Rising prices are bad, and so are falling prices. As
recently as mid-August, we were worried about runaway inflation. In an
article headlined “Higher Costs Are Taking a Toll on Business,” The New York Times reported
that “rising prices have seeped into much of the economy, led by higher
costs for food and energy.” At the end of last month, under the
headline “Fear of Deflation Lurks As Global Demand Drops,” the Times warned
that reduced consumer demand could lead to “persistently falling
prices,” “suffocating fresh investment and worsening joblessness for
months or even years.”

Rising home prices are bad, and so are falling home prices. As home prices rose through 2006, newspapers across the country ran stories bemoaning
the lack of “affordable housing.” Now that prices are falling,
newspapers across the country are running stories about the disaster of
negative equity, the loss of what used to be a reliable investment, and the financial havoc caused by the assumption that home values would keep climbing forever.

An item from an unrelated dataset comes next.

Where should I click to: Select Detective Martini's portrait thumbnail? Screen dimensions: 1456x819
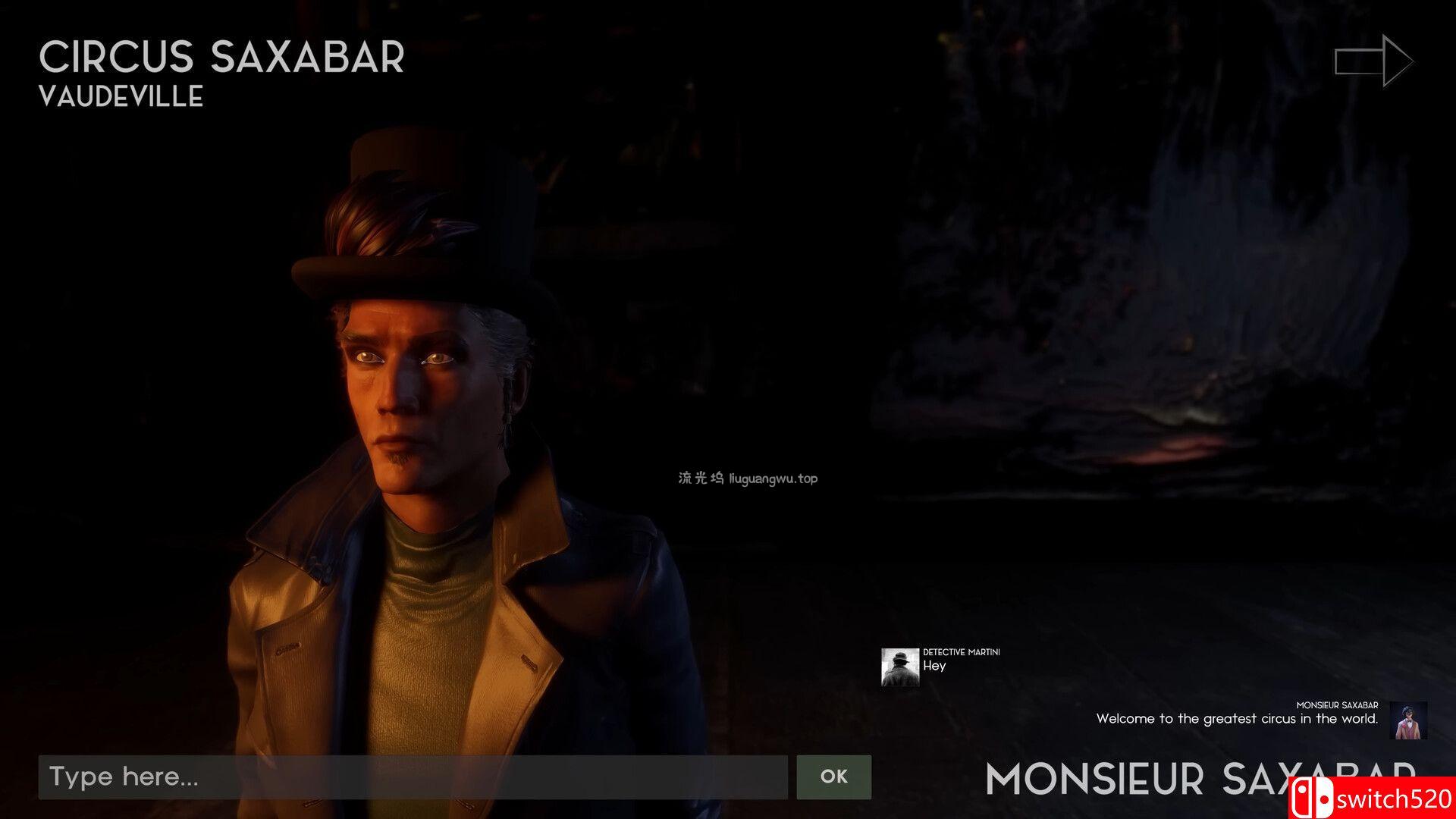pos(900,667)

Rising oil prices are bad, and so are falling oil prices. Last
summer, with crude oil going for more than $140 a barrel and gasoline
over $4 a gallon, politicians were falling all over each other to do
something about rising oil prices, which made food and a wide range of
other products more expensive. Now oil is around $60 a barrel, but instead of celebrating we’re supposed to worry, because the price reflects fears of a prolonged worldwide recession.

Consumer spending is bad, except when it’s good. Until recently, economists bemoaned
the nation’s low saving rate, warning that Americans were living beyond
their means, enjoying a spending spree subsidized by foreign capital.
Now the problem is that Americans are spending too little, saving or paying down debt instead of buying stuff they don’t need and thereby stimulating the economy.